この傾向は周囲の環境の変化に応じて変化することがあまりなく、治療には時間がかかるとされています。
今回の試験では摂取前の平均が61点と高く、不安になりやすい状態でしたが、摂取1カ月で有意に軽減。3カ月後にはさらに改善が進みました。(グラフ❶参照)
また、その場の環境や出来事、対象に対して抱く一時的な不安を示す「状態不安」にも有意な改善が認められました。
研究結果② 疲労度の軽減
うつ病患者は常に不安や緊張状態が続くため、体も心も疲れやすいという傾向がありますが、摂取開始から徐々に疲労度が軽くなり、摂取3カ月後には「身体的疲労」も「精神的疲労」も有意な改善が認められました。(グラフ❷参照)
研究結果③ ネガティブ感情の改善と活気の向上
気分・感情の変化を測定したところ、「抑うつ」や「混乱」といったネガティブな感情が改善(グラフ❸-1参照)し、活気が向上する(グラフ❸-2参照)ことも認められました。
研究結果④ 睡眠の質の改善
睡眠の質では、評価項目のうち「起床時の眠気」と「疲労回復」において徐々に改善を示し、摂取3カ月後には有意な改善が見られました。
さらにポイント!
今回の試験では、対象者の抗うつ薬の使用の有無、罹患歴の長さによって結果に影響があるかも解析を行いました。
その結果、一部(抗うつ薬使用の有無における③気分・感情の評価尺度の「混乱」、罹患歴の長さにおける③気分・感情の評価尺度の「緊張」)で差がみられたものの、全体的にはおおむね差はないことから、各々の患者の背景に左右されず、多くの患者に対して有効であると考えられます。

──────

-- 練習問題 --
本文によると、睡眠の質の評価項目のうち、摂取3カ月後に有意な改善が見られたのはどの二つですか。

-- 資料データ --

──────

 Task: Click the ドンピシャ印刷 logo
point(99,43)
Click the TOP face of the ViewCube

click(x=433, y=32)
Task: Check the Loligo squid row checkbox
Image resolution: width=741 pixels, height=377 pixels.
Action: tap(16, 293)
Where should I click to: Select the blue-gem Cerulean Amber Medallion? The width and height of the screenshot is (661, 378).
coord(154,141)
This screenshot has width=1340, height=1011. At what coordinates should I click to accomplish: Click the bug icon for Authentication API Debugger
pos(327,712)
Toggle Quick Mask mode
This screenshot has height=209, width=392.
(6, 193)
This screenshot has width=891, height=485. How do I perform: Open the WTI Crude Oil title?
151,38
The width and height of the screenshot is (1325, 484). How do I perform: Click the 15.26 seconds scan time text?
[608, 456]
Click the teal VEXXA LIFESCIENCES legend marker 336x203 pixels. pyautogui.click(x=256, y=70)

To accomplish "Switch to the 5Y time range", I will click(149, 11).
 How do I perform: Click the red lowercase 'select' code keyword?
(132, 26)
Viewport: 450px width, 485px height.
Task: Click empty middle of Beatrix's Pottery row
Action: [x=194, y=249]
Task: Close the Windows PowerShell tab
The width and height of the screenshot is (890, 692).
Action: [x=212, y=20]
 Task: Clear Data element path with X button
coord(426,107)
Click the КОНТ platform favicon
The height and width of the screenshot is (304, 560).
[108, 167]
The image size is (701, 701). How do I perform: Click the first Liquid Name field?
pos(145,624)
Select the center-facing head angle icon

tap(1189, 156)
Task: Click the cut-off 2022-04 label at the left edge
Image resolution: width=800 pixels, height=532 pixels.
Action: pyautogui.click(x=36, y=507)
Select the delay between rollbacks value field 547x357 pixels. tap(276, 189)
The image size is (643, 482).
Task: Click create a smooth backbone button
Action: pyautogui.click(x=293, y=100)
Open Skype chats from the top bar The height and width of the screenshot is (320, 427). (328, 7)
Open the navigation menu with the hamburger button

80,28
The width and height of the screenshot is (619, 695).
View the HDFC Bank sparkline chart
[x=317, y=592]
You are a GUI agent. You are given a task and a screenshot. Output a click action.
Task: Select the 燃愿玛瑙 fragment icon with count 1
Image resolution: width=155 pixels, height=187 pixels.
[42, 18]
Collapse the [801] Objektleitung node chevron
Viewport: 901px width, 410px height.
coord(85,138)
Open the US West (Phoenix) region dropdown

──────

-- 解答 --
「起床時の眠気」と「疲労回復」です。